Da quando nei primi anni ’70 abbiamo cominciato a “sovrasfruttare” il pianeta, il giorno nel 2017 in cui l’umanità avrà usato l’intero budget annuale di risorse naturali cade il 2 agosto, mai così in anticipo!

Secondo il Global Footprint Network, l’organizzazione di ricerca internazionale che ha dato avvio al metodo di misura dell’Impronta Ecologica per il calcolo del consumo di risorse, il 60% di questo budget è rappresentato dalla richiesta rivolta alla natura per l’assorbimento delle emissioni di anidride carbonica.

Il Giorno del Sovrasfruttamento delle risorse della Terra rappresenta il momento in cui la richiesta di risorse naturali dell’umanità supera la quantità di risorse che il pianeta è in grado di generare nello stesso anno.

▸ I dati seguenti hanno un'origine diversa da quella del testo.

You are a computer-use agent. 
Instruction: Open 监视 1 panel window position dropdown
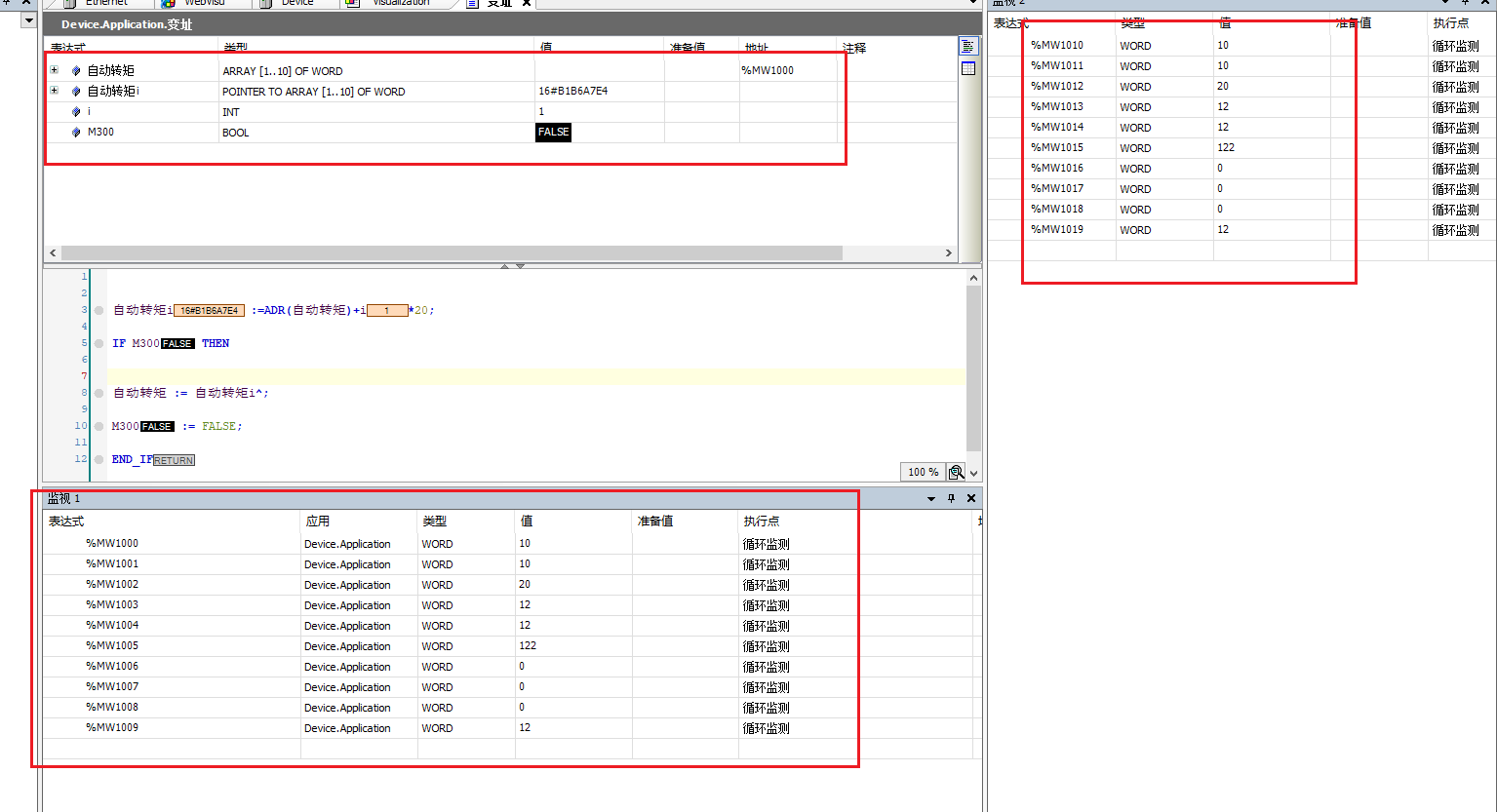pyautogui.click(x=930, y=498)
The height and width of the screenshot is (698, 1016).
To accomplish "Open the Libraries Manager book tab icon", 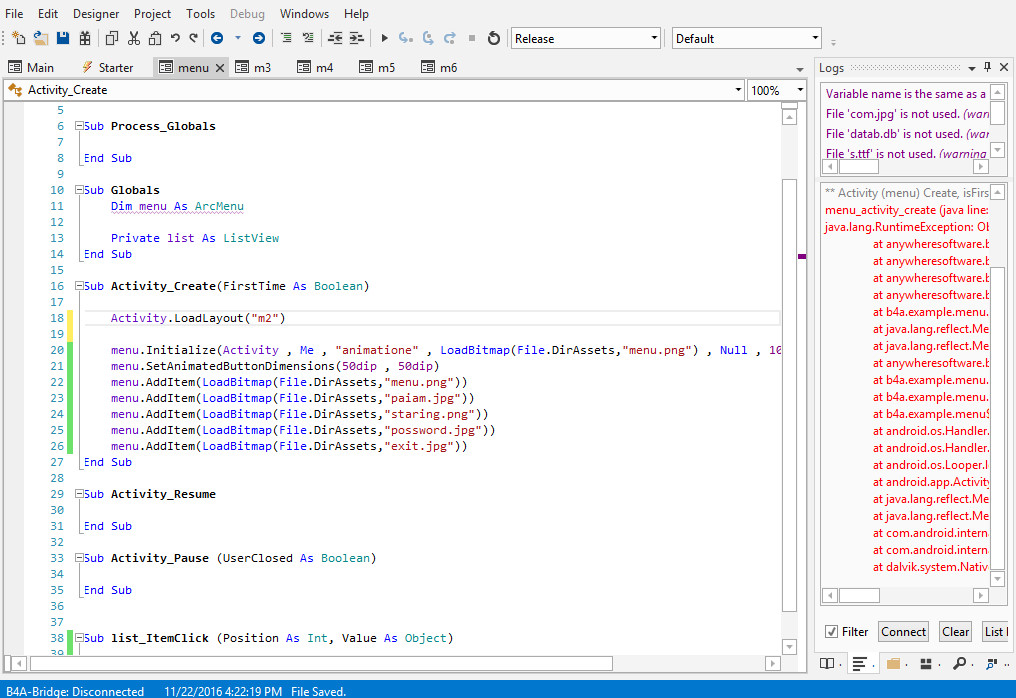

Dieci anni fa l’Earth Overshoot Day cadeva il 20 agosto, vent’anni fa l’8 ottobre, trent’anni fa il 25 ottobre e quarant’anni fa il 10 novembre! Il pareggio di bilancio tra consumo e risorse rinnovabili fu raggiunto negli anni ’60 e a partire dagli anni ’70, da quando il mondo è andato per la prima volta in sovrasfruttamento, la data dell’Earth Overshoot Day è “caduta” sempre prima nel calendario.

In altre parole, oggi l’umanità sta usando la natura ad un ritmo di 1,7 volte superiore rispetto alla capacità di rigenerazione degli ecosistemi. È come se ci servissero 1,7 pianeti Terra per soddisfare il nostro fabbisogno attuale di risorse naturali.

Oggi paghiamo il conto di questo crescente sbilanciamento ecologico sotto forma di deforestazione, siccità, scarsità di acqua dolce, erosione del suolo, perdita di biodiversità e accumulo di anidride carbonica nell’atmosfera.

Se posticipassimo l’Overshoot Day di 4,5 giorni ogni anno, potremmo ritornare ad utilizzare le risorse di un solo pianeta entro il 2050, ma… c’è una soluzione per invertire questa tendenza?

“Il nostro pianeta è finito, ma le possibilità umane non lo sono. Vivere all’interno delle capacità di un solo pianeta è tecnologicamente possibile, finanziariamente vantaggioso ed è la nostra unica possibilità per un futuro prospero”, ha dichiarato Mathis Wackernagel, CEO del Global Footprint Network e co-creatore dell’Impronta Ecologica. “In definitiva, posticipare nel calendario la data del Giorno del Sovrasfruttamento della Terra è quello che davvero conta”.

Il Global Footprint Network evidenzia alcune possibili azioni da mettere in pratica sin da oggi e stima il loro impatto sulla data del Giorno del Sovrasfruttamento della Terra nei prossimi anni.

Per supportare questa trasformazione, il Global Footprint Network, insieme a quasi 30 partner in tutto il mondo, sta incoraggiando le singole persone a contribuire al progetto #movethedate proponendo semplici azioni concrete, tra queste la sperimentazione di nuovi stili di vita per abbassare la propria “Impronta Ecologica”, iniziando dal nuovo strumento che permette ad ogni singolo utente di calcolare il proprio Giorno del Sovrasfruttamento personale. Ad oggi, l’attuale calcolatore viene utilizzato da più di 2 milioni di persone all’anno.

Durante la Giornata Mondiale dell’Acqua, celebrata il 22 di marzo e dal tema “Why wastewater?”, si è parlato di un nuovo ciclo dell’acqua che prevede il dimezzamento della percentuale di acque reflue non trattate, aumentandone il riciclo ed il riutilizzo sicuro contribuendo allo stesso modo ad un minor impatto ambientale grazie al risparmio di acqua “buona” che troppo spesso viene sprecata per irrigare i nostri giardini ed innaffiare le nostre piante e gli spazi verdi e, nell’industria e nell’agricoltura, per i sistemi di raffreddamento e di irrigazione.